Would You Keep Talking to Someone After They Die
If someone close to you passed away tomorrow, would you still want to speak with them?
Instead of relying on memories alone, imagine chatting with a system that responds in their voice and tone. Today, that possibility exists. AI deathbots allow users to interact with digital versions of people who have died.
In recent years, several technology companies have entered the digital afterlife market. These platforms collect texts, emails, recordings, and social media posts. Then they use that data to recreate speech patterns and personality traits. As a result, users can receive replies that feel personal and familiar.
The industry is now worth more than £100 billion. Because of this rapid growth, researchers have started asking serious questions about emotional impact.
How Researchers Are Examining AI Deathbots
Dr Jenny Kidd from Cardiff University led a detailed study on this subject. Her research appeared in the journal Memory, Mind and Media. She described the findings as fascinating yet unsettling.
Along with Eva Nieto McAvoy and Bethan Jones, Kidd explored how these systems function in real situations. The team analyzed how AI tools imitate tone, vocabulary, and conversational style. Although companies promote them as comforting tools, the technology depends entirely on stored digital traces.
In other words, these systems rebuild a person from fragments of past data. They do not think or feel. Instead, they predict responses based on patterns. Therefore, the version users interact with may seem real, but it remains a constructed simulation.
A Personal Experience with Digital Memory
One man decided to preserve his father’s voice after learning about his terminal illness. Before his father passed away, he recorded long conversations and saved meaningful stories. Later, he created a chatbot using those recordings.
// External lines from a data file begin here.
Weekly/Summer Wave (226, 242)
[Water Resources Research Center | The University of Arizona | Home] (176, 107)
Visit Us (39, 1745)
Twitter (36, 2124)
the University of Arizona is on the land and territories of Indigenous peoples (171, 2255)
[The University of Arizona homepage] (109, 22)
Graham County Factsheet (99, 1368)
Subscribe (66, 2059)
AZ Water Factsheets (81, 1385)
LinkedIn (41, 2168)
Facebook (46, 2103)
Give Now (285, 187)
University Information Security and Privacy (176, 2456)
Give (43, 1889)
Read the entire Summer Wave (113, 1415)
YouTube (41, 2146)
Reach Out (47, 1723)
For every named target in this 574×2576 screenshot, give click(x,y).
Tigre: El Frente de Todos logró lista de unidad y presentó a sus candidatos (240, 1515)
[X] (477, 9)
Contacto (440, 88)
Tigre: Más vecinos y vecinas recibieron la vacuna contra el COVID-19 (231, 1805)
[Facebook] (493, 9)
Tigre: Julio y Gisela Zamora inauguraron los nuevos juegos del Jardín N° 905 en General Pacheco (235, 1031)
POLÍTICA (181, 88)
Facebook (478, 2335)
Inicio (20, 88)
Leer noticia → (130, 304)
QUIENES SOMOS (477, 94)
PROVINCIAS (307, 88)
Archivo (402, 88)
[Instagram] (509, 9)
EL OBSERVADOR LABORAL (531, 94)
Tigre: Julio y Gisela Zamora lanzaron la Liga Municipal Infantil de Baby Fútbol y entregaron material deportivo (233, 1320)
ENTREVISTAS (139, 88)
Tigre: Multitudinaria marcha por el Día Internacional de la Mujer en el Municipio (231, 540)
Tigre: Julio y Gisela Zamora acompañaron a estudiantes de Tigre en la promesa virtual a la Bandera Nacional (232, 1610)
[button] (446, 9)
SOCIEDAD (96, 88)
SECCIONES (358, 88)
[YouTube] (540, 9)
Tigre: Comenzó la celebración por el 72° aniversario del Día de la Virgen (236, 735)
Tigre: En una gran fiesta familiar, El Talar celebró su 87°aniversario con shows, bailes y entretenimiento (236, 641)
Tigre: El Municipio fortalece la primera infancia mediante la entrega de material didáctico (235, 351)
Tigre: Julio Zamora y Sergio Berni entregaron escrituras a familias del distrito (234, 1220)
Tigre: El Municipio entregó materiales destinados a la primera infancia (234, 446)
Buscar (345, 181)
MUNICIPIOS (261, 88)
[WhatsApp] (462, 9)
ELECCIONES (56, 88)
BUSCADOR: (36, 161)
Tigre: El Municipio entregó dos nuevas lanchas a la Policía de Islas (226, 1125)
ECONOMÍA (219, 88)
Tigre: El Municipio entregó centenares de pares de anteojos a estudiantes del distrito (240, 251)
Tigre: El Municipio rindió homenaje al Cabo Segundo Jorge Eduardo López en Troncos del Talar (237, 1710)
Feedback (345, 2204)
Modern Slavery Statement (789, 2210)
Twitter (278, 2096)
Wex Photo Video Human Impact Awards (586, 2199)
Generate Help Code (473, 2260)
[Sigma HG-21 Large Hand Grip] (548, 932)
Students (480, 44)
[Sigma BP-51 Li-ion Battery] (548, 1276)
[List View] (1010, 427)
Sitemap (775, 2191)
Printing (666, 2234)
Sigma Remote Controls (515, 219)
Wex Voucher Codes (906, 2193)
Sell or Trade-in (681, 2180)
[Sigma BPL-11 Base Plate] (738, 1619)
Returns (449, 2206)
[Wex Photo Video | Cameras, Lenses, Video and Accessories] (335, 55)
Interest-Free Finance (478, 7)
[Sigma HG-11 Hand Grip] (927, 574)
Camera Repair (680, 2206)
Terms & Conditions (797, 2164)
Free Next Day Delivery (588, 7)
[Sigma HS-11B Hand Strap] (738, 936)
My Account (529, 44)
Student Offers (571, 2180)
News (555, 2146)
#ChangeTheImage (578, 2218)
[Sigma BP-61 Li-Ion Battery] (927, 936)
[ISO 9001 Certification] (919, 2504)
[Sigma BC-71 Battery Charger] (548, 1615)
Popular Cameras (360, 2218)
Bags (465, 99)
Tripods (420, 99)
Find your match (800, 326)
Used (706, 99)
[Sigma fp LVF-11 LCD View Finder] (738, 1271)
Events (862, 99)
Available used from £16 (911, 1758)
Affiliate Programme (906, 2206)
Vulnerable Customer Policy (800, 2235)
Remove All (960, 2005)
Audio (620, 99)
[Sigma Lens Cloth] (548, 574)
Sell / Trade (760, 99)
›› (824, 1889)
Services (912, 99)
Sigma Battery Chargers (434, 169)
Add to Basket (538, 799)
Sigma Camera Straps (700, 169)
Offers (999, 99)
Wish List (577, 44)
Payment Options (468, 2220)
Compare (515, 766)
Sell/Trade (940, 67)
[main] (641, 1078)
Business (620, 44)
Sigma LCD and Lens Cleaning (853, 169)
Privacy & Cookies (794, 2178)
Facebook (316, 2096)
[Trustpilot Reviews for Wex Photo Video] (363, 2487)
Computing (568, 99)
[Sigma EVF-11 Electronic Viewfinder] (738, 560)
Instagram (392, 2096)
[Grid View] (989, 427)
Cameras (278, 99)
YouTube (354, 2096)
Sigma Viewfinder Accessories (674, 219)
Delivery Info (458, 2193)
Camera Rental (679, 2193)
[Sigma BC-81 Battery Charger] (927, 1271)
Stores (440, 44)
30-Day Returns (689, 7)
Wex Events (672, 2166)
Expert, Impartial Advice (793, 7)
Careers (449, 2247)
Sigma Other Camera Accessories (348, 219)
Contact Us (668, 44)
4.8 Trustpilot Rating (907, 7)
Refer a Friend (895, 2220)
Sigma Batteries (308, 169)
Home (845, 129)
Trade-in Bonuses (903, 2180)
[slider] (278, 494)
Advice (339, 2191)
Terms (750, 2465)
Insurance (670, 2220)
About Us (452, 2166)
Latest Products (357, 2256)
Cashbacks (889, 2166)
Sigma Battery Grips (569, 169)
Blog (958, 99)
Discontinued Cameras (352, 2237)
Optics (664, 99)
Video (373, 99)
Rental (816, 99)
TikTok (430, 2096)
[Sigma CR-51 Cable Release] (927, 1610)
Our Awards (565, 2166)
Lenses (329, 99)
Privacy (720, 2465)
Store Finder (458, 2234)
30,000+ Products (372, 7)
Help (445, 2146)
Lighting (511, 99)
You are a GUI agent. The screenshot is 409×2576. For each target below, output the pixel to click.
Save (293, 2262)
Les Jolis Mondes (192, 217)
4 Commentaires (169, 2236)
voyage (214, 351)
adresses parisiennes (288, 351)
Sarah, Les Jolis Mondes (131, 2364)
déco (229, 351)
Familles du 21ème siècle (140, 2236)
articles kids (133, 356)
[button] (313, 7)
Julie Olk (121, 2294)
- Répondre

He admitted that the tool did not erase his grief. However, it offered a different kind of comfort. At times, he described it as an interactive memory archive. Through it, he could revisit familiar phrases and shared humor. For him, that ongoing access helped maintain a sense of closeness.
Experts Warn About Emotional Limits
Support organizations report rising curiosity about AI deathbots. Even so, widespread adoption remains limited.
Jacqueline Gunn, founder of Workplace Bereavement, believes caution is necessary. According to her, these systems are only as accurate as the data provided. Moreover, they cannot adapt as human grief evolves.
Grief changes over time. It requires patience, reflection, and connection with others. While technology may offer temporary reassurance, it cannot replace genuine human relationships. For that reason, experts suggest people treat AI tools as supplements rather than substitutes.
Ethical Questions Around Identity
Beyond emotional concerns, researchers also raise ethical issues. An AI recreation reflects selected data, not the whole person. Consequently, it presents a simplified version of identity.
Questions about consent, privacy, and digital ownership continue to grow. As technology advances, society must decide how to manage digital identities after death. The digital afterlife promises connection. At the same time, it forces us to rethink memory, loss, and what it means to remain present.